> **RECORDS PROVIDED**:
◆ ◆ ◆ ◆ ◆

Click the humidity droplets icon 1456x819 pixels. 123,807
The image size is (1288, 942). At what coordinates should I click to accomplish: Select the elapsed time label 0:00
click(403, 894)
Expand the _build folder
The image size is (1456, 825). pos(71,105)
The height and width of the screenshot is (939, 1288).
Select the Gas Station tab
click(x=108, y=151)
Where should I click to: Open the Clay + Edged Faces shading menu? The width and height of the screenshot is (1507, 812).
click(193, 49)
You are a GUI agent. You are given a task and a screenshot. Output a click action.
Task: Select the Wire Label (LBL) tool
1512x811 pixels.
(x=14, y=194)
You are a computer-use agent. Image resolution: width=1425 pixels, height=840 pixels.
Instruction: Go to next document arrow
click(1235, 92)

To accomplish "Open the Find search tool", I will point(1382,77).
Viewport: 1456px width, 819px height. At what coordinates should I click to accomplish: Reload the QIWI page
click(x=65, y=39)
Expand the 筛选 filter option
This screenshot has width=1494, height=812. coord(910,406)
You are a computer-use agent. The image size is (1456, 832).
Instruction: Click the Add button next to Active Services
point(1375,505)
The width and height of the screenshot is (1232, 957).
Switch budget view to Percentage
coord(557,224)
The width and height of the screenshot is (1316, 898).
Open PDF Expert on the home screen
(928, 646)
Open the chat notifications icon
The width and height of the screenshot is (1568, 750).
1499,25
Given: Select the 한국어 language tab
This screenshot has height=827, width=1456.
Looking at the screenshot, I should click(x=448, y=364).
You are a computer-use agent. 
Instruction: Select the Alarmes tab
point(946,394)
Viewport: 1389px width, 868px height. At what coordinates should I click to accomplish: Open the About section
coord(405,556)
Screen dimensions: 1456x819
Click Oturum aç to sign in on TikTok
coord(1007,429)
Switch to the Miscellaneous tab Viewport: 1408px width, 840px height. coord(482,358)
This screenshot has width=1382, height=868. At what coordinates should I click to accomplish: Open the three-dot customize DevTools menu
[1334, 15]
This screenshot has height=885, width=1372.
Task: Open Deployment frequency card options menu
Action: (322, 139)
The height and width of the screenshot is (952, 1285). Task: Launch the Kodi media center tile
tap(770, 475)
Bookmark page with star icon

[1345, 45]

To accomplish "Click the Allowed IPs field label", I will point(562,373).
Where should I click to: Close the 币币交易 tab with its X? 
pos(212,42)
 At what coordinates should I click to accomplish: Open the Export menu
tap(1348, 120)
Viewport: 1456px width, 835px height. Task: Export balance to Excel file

◆ ◆ ◆ ◆ ◆

> **TASK DESCRIPTION**:
Among the records above, a stretch begins at the line containing "Screen dimensions: 1456x819" and ends at the line containing "Switch to the". Restate that stretch word for word, and nothing else.

> **WRITTEN RESPONSE**:
Screen dimensions: 1456x819
Click Oturum aç to sign in on TikTok
coord(1007,429)
Switch to the Miscellaneous tab Viewport: 1408px width, 840px height. coord(482,358)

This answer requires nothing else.